Perhaps an acknowledgement it is a problem and a willingness to fix it would help.

Richard

On 2024-02-15 3:36 p.m., Robert L Mathews via mailop wrote:
On Feb 15, 2024, at 1:10 AM, Riccardo Alfieri via mailop <mailop@mailop.org> 
wrote:

That is exactly the root cause in this case. That .org address hit a bunch of 
typotraps, with different typoed domains, not recycled ones. That shows lack of 
COI from the library. From the robots POV the behaviour is not that much 
different from other spam operations.

That all makes sense, and I agree it's reasonable that such behavior gets 
senders automatically listed in various blocklists.

I was mostly surprised that after reviewing it, Spamhaus's policy is that this behavior 
(not using COI and hitting spamtraps as a result, for messages that in other respects are 
wanted by recipients and transactional) is sufficient to maintain an HBL listing with a 
notation of "This email address is used for malicious activities".

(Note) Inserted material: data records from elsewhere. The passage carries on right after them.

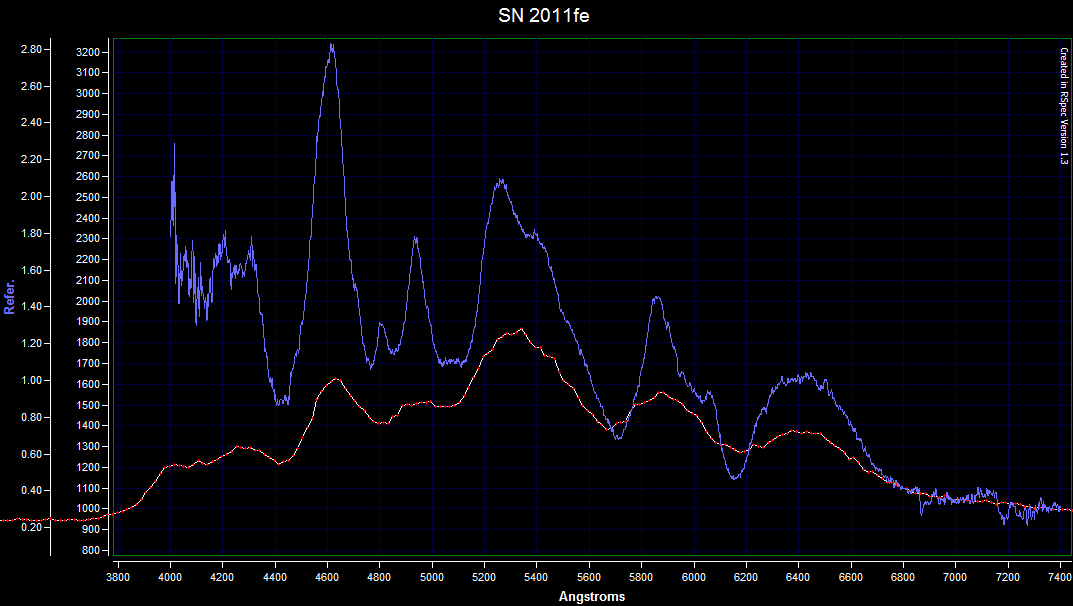This screenshot has height=606, width=1073.
Task: Click the 2000 value on the intensity axis
Action: point(89,301)
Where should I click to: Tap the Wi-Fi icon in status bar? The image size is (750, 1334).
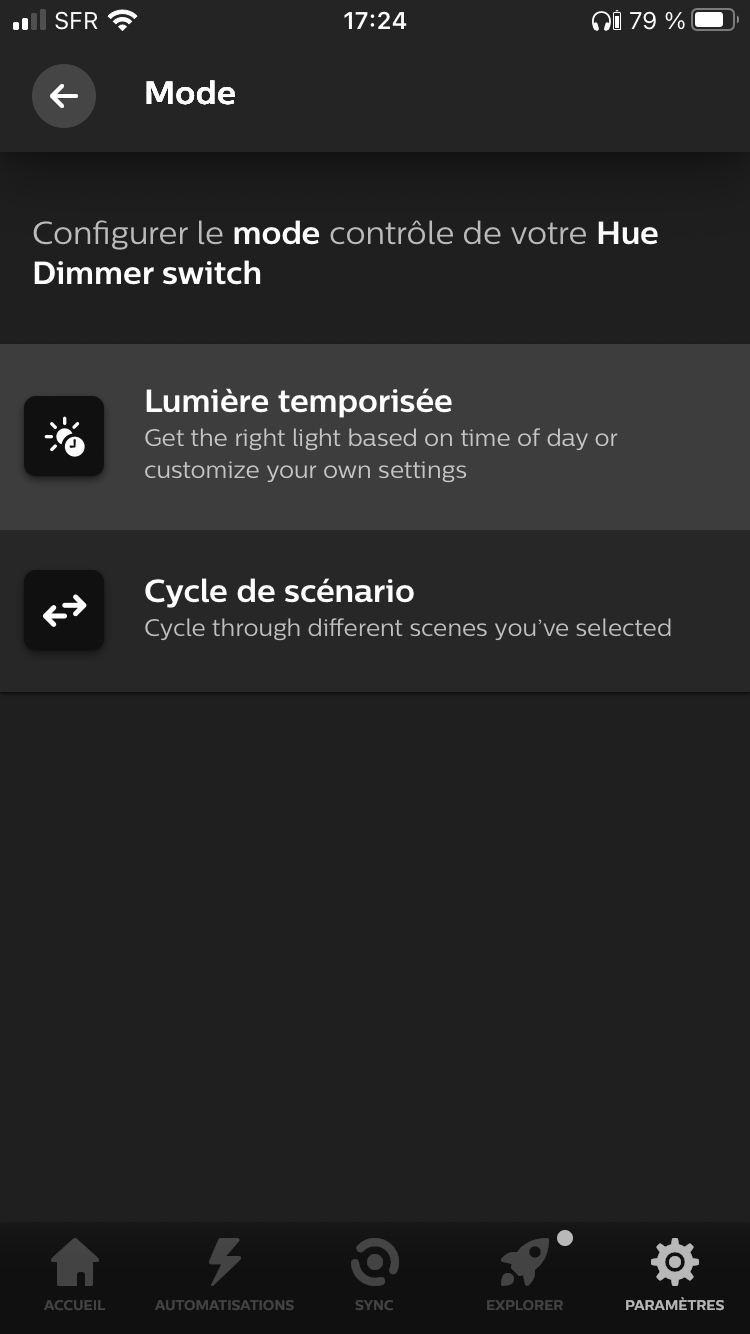[122, 20]
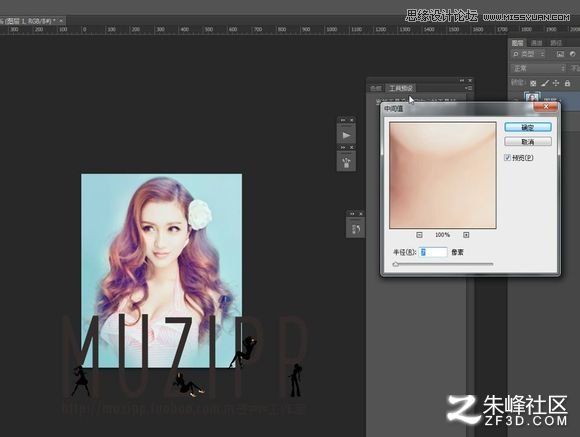The height and width of the screenshot is (437, 580).
Task: Open the History collapsed panel icon
Action: (x=355, y=229)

If any sender who doesn't use COI can potentially end up with a listing on the Spamhaus 
HBL for "malicious activities", it doesn't seem to justify the suggested 8 
SpamAssassin points. I would (perhaps naively) expect such a listing to be removed when 
it turned out to be also blocking legitimate mail.

But I guess that's more of a "my problem as a Spamhaus customer" thing than a 
mailop thing....!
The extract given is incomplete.